Antes de mais, é preciso fazer um esclarecimento: os utentes do SNS não procuram as Unidades de Saúde da SCML em detrimento do SNS. Os nossos serviços não são concorrentes aos do Serviço Nacional de Saúde, nem tal poderia ser. São complementares. Relativamente à pergunta que me coloca, a resposta é sim, sentimos muita procura por parte dos utentes Santa Casa, que têm com as nossas Unidades de Saúde uma relação muito próxima e de muita confiança. As Unidades de Saúde Santa Casa destinam-se, desde há muitas décadas, aos utentes da nossa instituição, às pessoas carenciadas que detêm o cartão Santa Casa e que usufruem dos nossos serviços.

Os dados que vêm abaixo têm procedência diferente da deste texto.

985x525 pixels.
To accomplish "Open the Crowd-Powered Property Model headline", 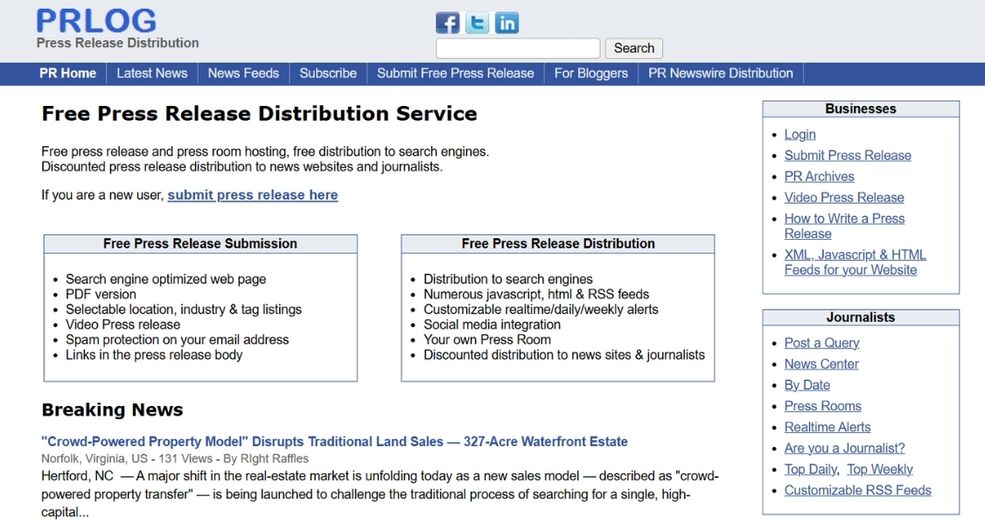I will click(334, 441).
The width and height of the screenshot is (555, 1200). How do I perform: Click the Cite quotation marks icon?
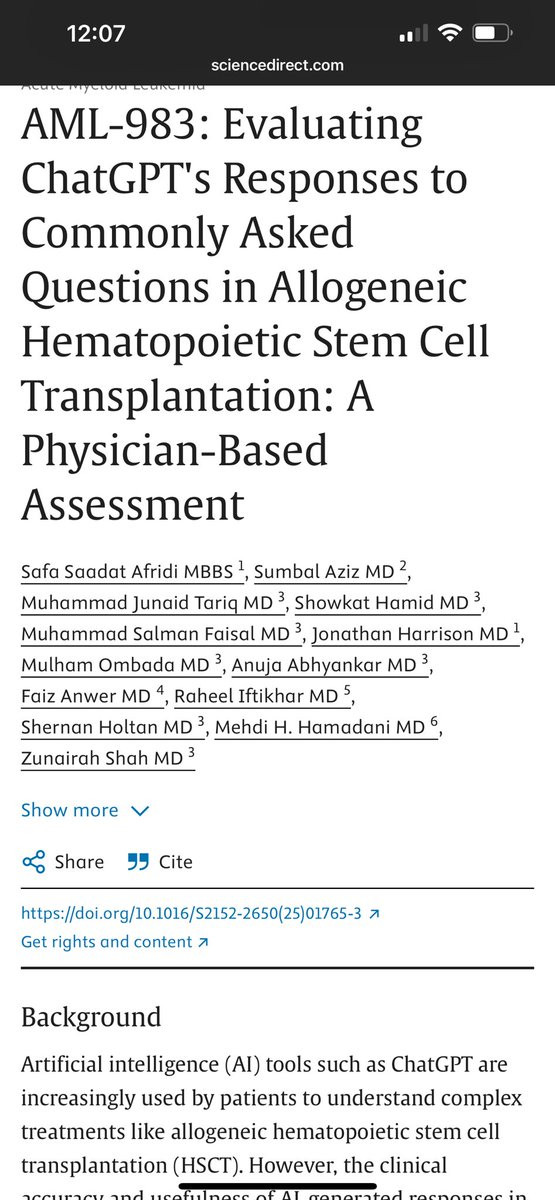click(138, 862)
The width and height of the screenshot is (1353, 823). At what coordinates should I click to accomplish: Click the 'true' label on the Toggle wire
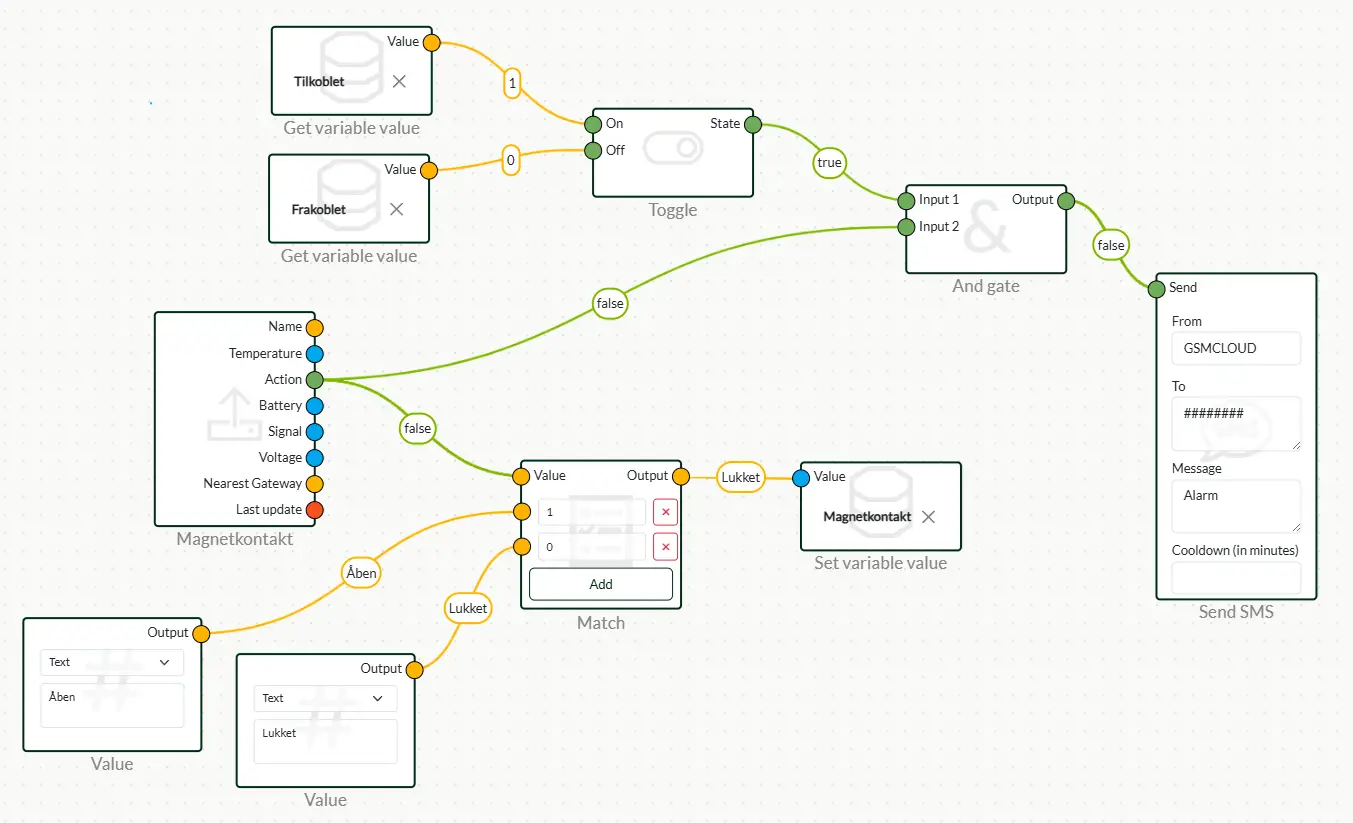pyautogui.click(x=830, y=162)
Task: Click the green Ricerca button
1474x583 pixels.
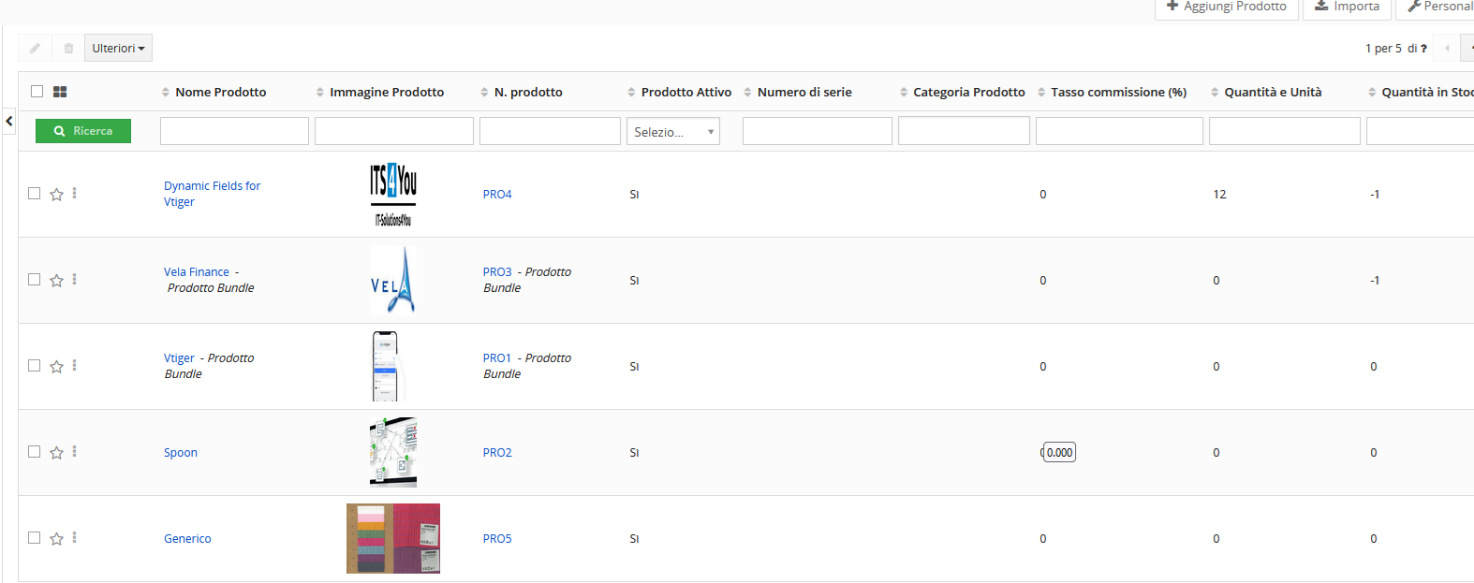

E já que estamos a abordar esta questão posso avançar que, muito em breve, as nossas Unidades serão abertas à população que, se desejar, poderá recorrer aos nossos serviços.

Estão articulados com os serviços públicos e com hospitais e clínicas privadas? 

Existe, naturalmente, uma relação de proximidade entre os nossos hospitais e centros – Hospital de Sant´Ana, Centro de Medicina de Reabilitação de Alcoitão e Unidade de Cuidados Continuados Maria José Nogueira Pinto – com o SNS, através de acordos que são estabelecidos ou protocolos. A intenção da SCML não é estar fechada sobre si mesma, pelo contrário. Tem sido sempre intenção do Provedor da Instituição, Dr. Pedro Santana Lopes, criar uma rede de parcerias com várias entidades, por forma a servir os nossos utentes mais e melhor. E a Saúde não tem sido exceção! 

Já referiu o apelo que tem havido para maior aposta na prevenção. Esta área hoje já uma prioridade para a Santa Casa?  

A prevenção é fundamental na Saúde. Nos últimos anos tem-se verificado uma mudança de paradigma: se antes a prioridade era a cura, atualmente a OMS também incentiva e aposta na prevenção. E não tenhamos ilusões: a prevenção depende da sensibilização, das ações de Educação, que são as apostas do nosso programa Saúde Mais Próxima. Posso-lhe dizer que é verdade que as nossas Unidades Móveis circulam pelas ruas de Lisboa a realizar gratuitamente rastreios à Diabetes, ao Colesterol, à Anemia, a todas as pessoas que assim o desejarem mas, o que realmente considero importante, é o trabalho menos visível da Saúde Mais Próxima, aquele que é feito nas ações de sensibilização nas escolas, nas Universidades… Quero sobretudo destacar o trabalho realizado nas escolas, afinal, ensinar as crianças a adotarem melhores hábitos, e mais saudáveis, é o primeiro passo para mudar comportamentos. Isto, porque as crianças chegam a casa, relatam aos pais o que aprenderam nas ações da Saúde Mais Próxima e pressionam os progenitores a mudar, dizendo “não fumes, porque faz mal” ou “não se deve comer muito açúcar”. A Saúde passa pela prevenção, não haja dúvidas.